海の見える窓の前で、本を開き、読みながら、フラスコの中で錬金をする、小柄な少女。いかにも魔法使いのような、どこか学生服のような服を着ている。
「さて、と。こんな感じかな?うまく行くといいけど。」
少女が指を鳴らすと、ポンッ、という間抜けだ音が響いた。
「⁉︎」
ハクは驚く。しかし少女は一切気にしない。
「どう…?
…成功ね。上手くいった。」
フラスコの中には、小さな黒い塊。
「マーリン、見て頂戴。この塊、ダイヤモンドよりも数倍硬いオリハルコンを、更なる高みにたどり着かせる奇跡の存在よ?
硬いともじらせて、名付けて[ハドビウム]!ってね。…あら?」
少女がハクに気がついた。
「あなたね?勇者は。」
「そう、この子。意外とちゃっちいでしょ?」
ハクはマーリンの発言にムッとする。
「そりゃないでしょ?あんたもそんなに変わらないんだし。」
「んなっ⁉︎」
「はいはい、そこまで。マーリン、そこの部屋にクッキー用意してあるから、よかったら食べて?」
「本当?わかった。」
マーリンが部屋に入る。窓の部屋には、ハクと少女が取り残された。
少女が挨拶をする。
「初めまして。私はマホト。マーリンの友達で、あなたを呼び出した張本人よ。」
「勇者(笑)のハクでーす。どーぞよろしくー。」
ハクは面倒臭そうだ。が、ふと気付いた。
「あんた、前どっかで会わなかった?聞き覚えある声なんだけど。」
「ああ…、」
マホトが察したような表情をした。
「あの時に腹痛を直したのは覚えてるわ。」
「ああ、あの声の主ね。なるほど。」
ハクは腹痛に倒れた時の、束の間の夢を思い出した。
「さて、それはそうと。あなたには今から伝えておくべきことがあるの。
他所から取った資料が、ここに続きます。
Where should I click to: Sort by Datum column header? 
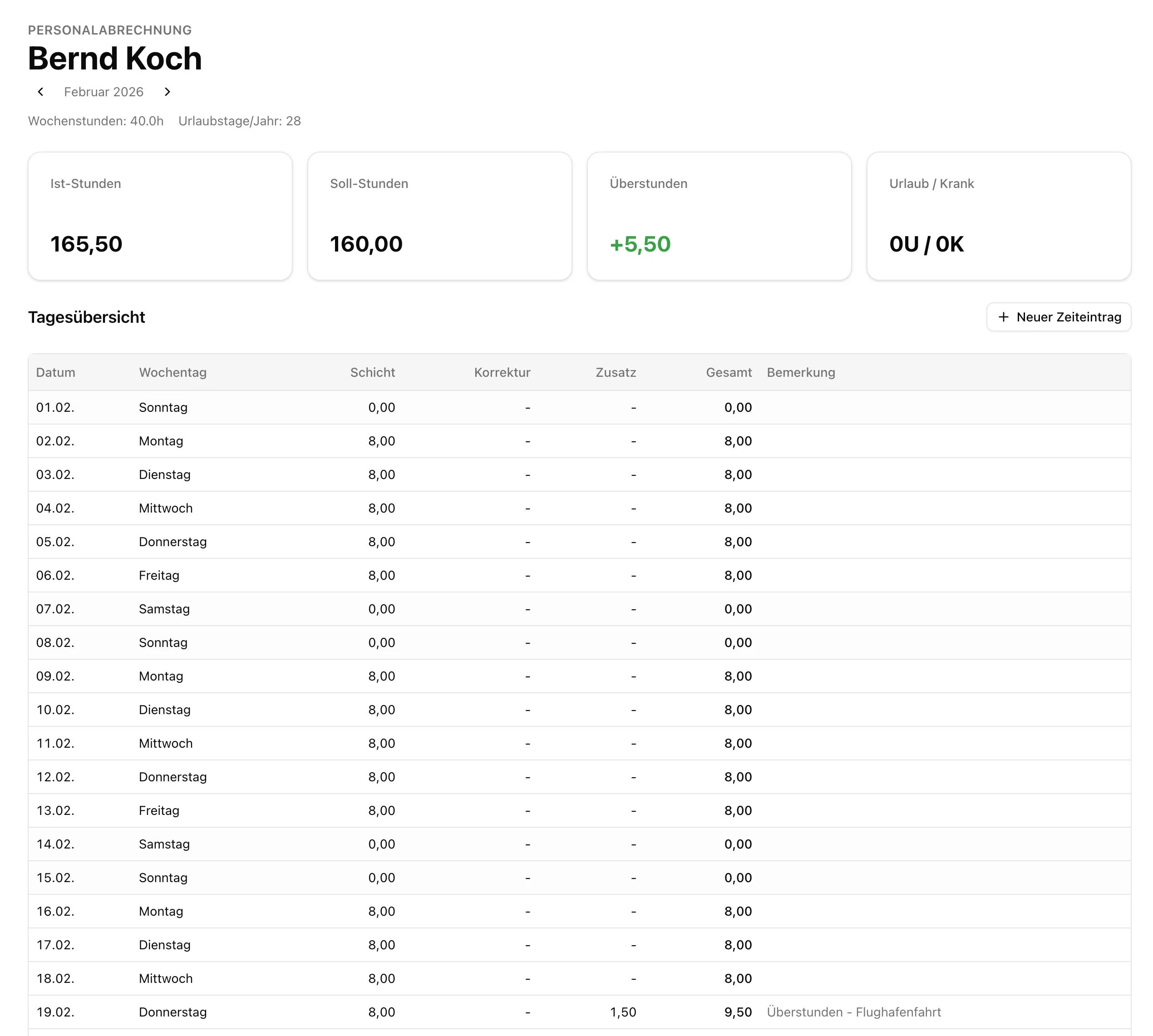pyautogui.click(x=55, y=372)
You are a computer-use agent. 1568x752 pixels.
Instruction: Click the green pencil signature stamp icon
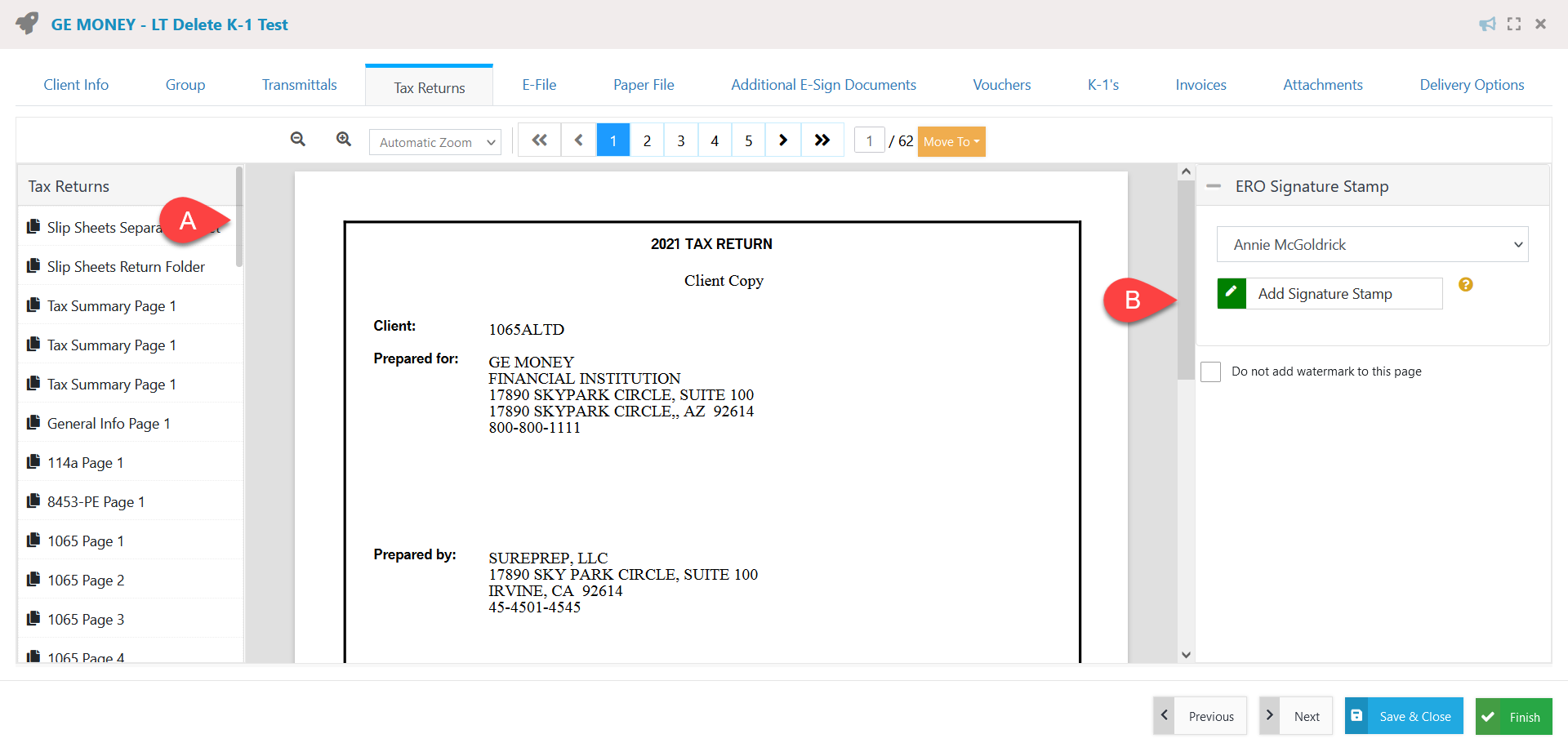click(1232, 293)
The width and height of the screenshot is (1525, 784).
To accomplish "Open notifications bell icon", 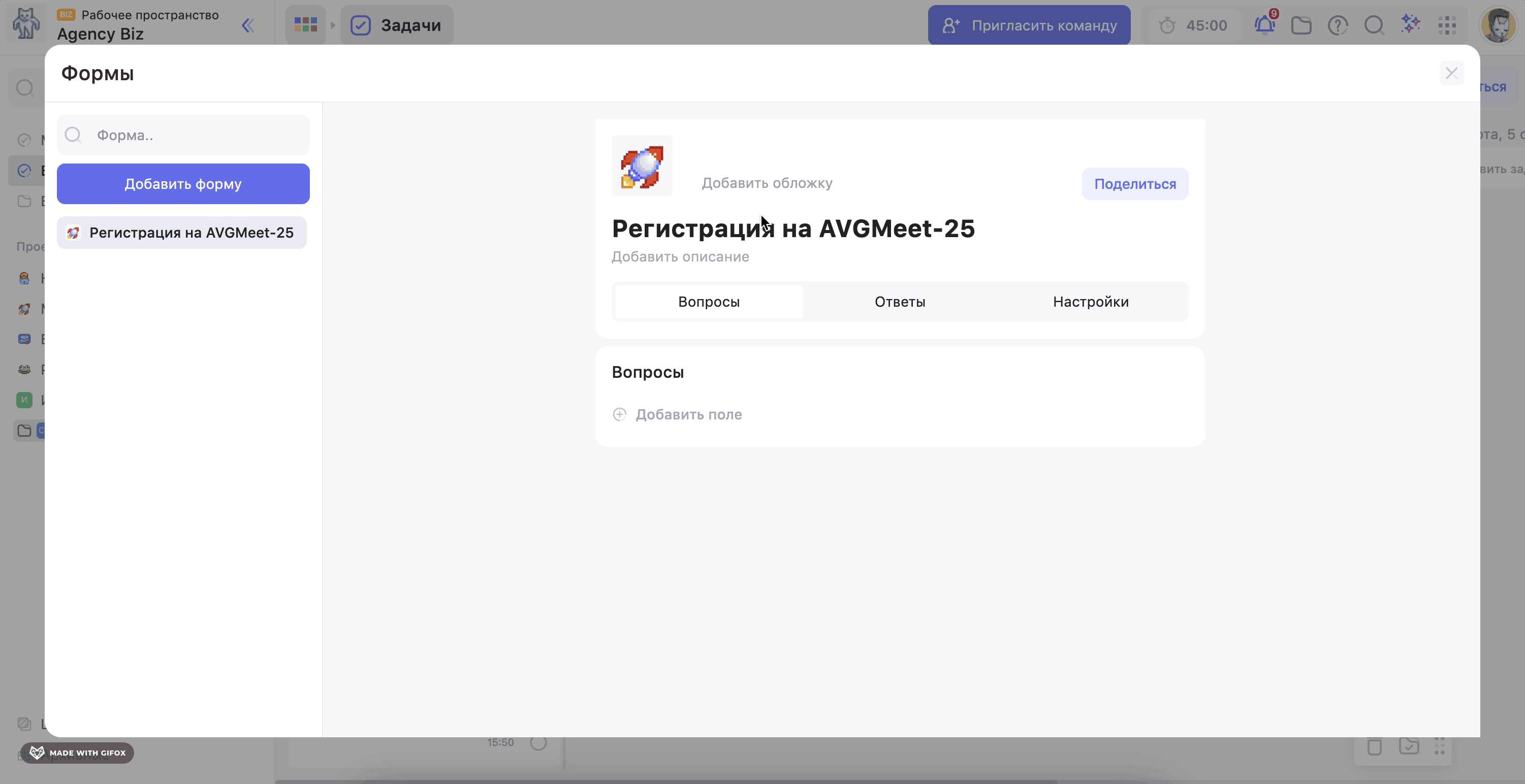I will 1264,25.
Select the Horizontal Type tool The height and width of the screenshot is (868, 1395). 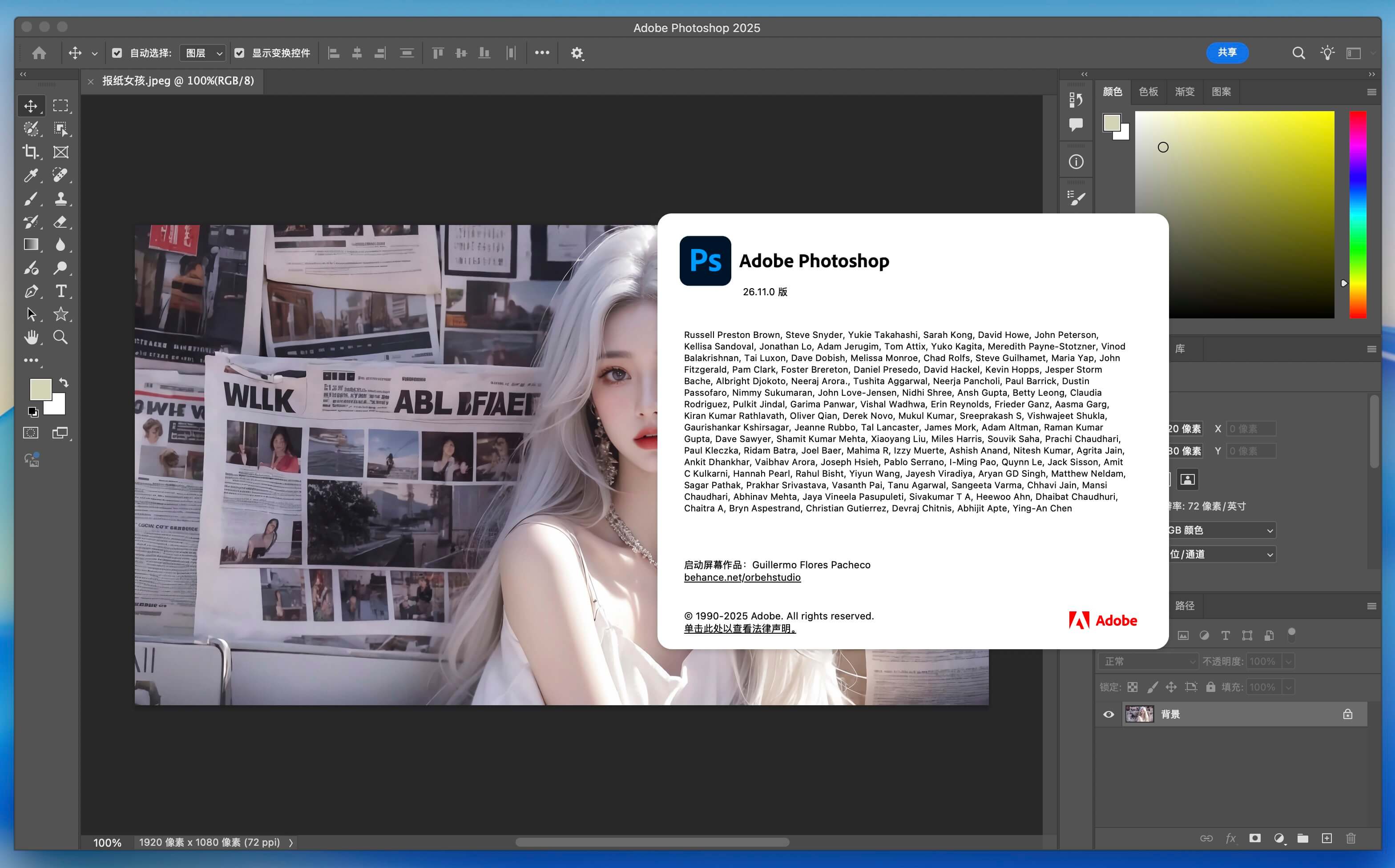coord(61,291)
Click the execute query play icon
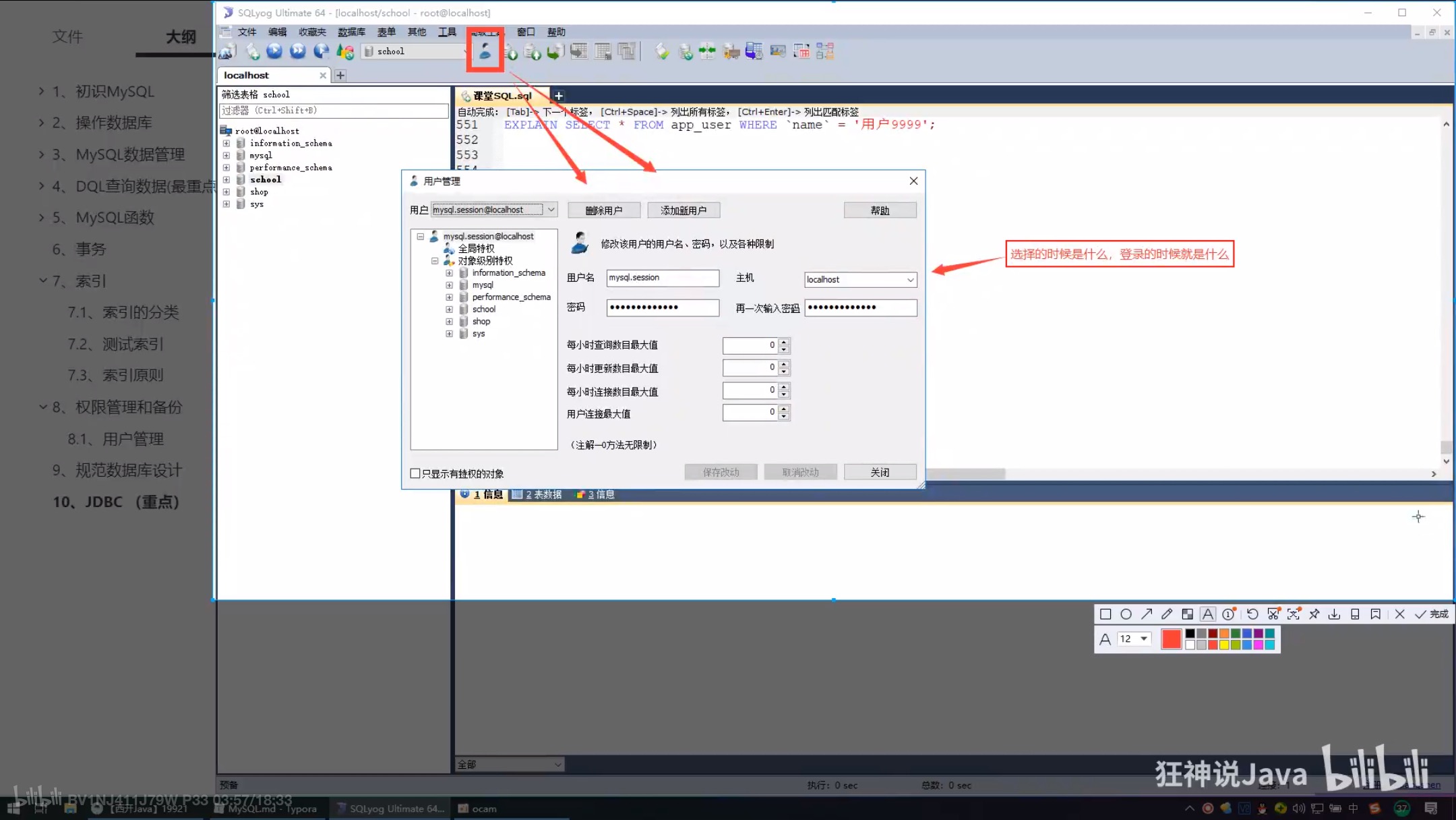Viewport: 1456px width, 820px height. tap(274, 51)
」
「何々?」
「まずは、合衆国に行くの。そこに現れるモンスターを、一匹残らず倒してもらうの。」
「何それやだめんどくさい。」
「その後、マーリンの案内で魔王の居城に向かうの。魔王は人間の味方だから、なんとかしてくれる…、かも。」
「なに?かもって。」
「魔王は気まぐれな性格なの。まるでヒモを擬人化したみたいに面倒臭がりで、とにかく本当に役立たず。でも本気を出せば、国1つはあっさり滅ぼしてくれるわ。」
「何々?チートの魔王様?」
「そう。ぶっ壊れな強さよ。海を全て蒸発させるだの、大規模都市まるごと火の海にするだの、赤子を捻るようにするの。恐ろしいわ。」
マホトはお手上げのジェスチャーをする。ふと、ハクは気がついた。
「先に魔王を連れて行っちゃダメ?」
マホトはテレビのリモコンを手に持つ。
「ノー。間に合わないわ。」
マホトがテレビをつけた。ノイズ混じりに人々の阿鼻叫喚が響く。
[信じられません!未だ嘗て、このような事があったでしょうか!全くもって、信じられません!]
ハクは息を飲んだ。
9月15日、PM1時頃、未だ嘗て異国の侵略を受けたことのない合衆国に、水生モンスターの群れが上陸した。場所はサンディエゴ。
上陸後モンスターは暴れ回り、サンディエゴを破壊し尽くした途端別の街へと向かい始めた。初日で少なくとも、3万人が犠牲となった。
上陸してから4日後、モンスターの群れはロサンゼルスに向かっていた。